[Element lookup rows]
################
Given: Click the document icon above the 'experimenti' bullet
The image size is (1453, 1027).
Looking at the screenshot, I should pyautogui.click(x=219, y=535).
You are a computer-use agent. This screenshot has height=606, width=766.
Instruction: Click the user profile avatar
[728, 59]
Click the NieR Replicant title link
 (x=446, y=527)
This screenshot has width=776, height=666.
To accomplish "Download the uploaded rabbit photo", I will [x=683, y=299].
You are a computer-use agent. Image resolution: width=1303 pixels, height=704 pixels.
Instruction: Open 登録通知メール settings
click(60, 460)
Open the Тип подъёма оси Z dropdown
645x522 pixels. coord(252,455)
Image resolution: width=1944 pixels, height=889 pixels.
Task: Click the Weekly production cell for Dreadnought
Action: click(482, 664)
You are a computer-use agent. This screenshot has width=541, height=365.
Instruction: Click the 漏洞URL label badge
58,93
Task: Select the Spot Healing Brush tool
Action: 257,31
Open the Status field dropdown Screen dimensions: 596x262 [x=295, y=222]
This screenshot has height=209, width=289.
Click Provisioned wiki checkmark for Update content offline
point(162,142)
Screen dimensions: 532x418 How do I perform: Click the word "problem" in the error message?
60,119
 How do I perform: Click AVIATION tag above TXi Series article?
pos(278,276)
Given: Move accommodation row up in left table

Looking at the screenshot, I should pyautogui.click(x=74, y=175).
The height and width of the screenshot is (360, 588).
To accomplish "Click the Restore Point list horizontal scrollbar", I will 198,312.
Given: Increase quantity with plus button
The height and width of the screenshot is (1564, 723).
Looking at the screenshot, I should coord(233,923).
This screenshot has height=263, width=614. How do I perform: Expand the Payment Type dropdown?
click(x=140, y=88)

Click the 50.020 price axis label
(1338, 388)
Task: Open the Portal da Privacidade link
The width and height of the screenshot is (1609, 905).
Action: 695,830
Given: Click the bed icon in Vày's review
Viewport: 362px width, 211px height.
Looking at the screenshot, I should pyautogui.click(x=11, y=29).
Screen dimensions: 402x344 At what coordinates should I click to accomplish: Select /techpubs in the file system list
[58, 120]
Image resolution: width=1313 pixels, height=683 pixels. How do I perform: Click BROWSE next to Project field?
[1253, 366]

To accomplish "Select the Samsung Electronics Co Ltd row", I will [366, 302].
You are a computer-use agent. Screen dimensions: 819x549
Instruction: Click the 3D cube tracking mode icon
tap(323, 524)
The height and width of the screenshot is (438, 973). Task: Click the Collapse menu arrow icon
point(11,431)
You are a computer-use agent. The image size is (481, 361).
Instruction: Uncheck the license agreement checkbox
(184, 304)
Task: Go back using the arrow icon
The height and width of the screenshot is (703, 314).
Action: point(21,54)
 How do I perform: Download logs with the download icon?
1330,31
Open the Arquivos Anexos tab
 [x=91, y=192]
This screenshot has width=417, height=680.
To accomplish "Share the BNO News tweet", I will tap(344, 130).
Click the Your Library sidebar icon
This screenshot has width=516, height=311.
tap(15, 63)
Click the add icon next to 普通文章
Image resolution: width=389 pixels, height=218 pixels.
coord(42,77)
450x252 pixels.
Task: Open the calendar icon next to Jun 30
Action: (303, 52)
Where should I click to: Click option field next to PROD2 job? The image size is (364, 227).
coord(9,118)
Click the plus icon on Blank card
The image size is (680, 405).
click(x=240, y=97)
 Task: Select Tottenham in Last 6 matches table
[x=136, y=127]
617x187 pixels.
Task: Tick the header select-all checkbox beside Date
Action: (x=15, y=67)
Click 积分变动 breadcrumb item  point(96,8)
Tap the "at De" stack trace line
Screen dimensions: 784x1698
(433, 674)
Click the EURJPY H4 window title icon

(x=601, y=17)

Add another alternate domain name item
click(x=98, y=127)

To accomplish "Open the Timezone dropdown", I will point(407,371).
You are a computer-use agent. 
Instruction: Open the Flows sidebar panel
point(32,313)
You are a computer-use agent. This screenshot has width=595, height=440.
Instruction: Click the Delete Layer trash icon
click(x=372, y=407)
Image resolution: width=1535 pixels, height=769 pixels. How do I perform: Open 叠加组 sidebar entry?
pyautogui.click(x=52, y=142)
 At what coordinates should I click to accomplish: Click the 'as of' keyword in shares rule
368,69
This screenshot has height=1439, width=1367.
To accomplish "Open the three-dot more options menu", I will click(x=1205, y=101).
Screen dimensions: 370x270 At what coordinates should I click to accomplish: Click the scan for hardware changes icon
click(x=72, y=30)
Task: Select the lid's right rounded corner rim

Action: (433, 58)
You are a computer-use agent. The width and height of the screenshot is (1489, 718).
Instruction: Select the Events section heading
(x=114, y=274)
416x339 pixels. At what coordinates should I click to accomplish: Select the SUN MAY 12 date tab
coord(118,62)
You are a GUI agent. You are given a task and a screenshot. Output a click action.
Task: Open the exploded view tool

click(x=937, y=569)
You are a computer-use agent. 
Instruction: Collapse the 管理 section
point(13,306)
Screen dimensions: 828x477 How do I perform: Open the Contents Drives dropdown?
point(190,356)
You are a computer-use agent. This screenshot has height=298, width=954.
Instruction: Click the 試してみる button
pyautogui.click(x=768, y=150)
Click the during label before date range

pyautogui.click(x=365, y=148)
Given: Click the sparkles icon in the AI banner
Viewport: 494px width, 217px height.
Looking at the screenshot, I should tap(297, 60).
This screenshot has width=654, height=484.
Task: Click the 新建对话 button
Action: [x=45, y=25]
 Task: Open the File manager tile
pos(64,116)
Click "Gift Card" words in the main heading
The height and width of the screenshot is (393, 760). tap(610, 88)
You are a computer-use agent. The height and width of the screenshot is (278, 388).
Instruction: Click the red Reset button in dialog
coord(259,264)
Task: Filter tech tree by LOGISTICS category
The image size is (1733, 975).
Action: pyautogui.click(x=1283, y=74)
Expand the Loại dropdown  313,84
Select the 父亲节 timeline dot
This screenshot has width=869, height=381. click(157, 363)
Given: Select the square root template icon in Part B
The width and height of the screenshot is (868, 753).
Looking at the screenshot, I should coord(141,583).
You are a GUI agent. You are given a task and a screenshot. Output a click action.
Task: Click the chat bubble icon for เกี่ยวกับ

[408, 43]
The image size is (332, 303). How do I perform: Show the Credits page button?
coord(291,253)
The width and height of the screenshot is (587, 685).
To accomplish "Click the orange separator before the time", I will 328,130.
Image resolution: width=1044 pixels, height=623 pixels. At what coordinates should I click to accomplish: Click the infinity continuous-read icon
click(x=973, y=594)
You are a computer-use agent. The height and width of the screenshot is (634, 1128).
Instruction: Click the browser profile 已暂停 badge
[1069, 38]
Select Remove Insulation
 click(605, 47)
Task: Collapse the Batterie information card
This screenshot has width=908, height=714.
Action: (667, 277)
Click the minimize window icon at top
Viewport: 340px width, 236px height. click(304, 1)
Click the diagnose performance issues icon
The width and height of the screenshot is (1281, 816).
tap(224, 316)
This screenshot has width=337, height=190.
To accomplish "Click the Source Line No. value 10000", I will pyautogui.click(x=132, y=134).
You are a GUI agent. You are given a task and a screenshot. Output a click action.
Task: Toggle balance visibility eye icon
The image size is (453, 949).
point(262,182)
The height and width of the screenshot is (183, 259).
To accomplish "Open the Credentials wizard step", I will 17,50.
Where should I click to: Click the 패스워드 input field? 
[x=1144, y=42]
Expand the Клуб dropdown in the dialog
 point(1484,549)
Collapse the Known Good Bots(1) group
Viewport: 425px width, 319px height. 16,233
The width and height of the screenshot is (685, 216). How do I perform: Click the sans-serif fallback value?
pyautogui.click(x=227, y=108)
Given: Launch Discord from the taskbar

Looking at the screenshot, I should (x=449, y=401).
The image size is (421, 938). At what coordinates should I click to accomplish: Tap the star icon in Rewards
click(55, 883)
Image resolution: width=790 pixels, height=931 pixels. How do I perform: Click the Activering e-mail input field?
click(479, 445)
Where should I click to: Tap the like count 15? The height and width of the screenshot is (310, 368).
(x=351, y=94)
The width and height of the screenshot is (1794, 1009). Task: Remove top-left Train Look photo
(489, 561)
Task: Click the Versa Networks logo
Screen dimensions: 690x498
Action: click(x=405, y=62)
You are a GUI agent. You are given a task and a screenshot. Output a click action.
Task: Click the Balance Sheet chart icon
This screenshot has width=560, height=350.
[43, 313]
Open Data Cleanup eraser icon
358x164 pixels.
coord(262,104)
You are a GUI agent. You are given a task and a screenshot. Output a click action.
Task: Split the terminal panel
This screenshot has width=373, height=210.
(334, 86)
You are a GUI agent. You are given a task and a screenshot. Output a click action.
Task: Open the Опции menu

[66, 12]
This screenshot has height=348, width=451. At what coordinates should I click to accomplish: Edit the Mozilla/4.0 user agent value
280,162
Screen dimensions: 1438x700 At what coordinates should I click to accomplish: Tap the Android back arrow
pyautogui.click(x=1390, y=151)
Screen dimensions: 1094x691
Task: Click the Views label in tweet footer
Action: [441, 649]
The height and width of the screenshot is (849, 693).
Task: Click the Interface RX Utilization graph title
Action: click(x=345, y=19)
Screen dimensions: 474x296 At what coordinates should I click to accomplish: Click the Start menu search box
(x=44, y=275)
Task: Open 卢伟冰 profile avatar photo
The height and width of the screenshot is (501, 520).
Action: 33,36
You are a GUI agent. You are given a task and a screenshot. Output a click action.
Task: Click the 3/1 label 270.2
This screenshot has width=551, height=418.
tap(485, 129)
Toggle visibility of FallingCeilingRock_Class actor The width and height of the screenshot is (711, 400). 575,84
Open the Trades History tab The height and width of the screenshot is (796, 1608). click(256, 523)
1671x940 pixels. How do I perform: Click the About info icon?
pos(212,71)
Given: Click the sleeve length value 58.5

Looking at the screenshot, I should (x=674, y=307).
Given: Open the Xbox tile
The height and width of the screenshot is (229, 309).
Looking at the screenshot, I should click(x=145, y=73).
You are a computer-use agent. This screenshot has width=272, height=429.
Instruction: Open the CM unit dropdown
################
[Exercise instructions] Retype everything in the rows from the line containing "How do I perform: Click AVIATION" down to the line containing "click(x=140, y=88)", including both of those lines, with every character unchanged.

[Full response]
 How do I perform: Click AVIATION tag above TXi Series article?
pos(278,276)
Given: Move accommodation row up in left table

Looking at the screenshot, I should pyautogui.click(x=74, y=175).
The height and width of the screenshot is (360, 588).
To accomplish "Click the Restore Point list horizontal scrollbar", I will 198,312.
Given: Increase quantity with plus button
The height and width of the screenshot is (1564, 723).
Looking at the screenshot, I should coord(233,923).
This screenshot has height=263, width=614. How do I perform: Expand the Payment Type dropdown?
click(x=140, y=88)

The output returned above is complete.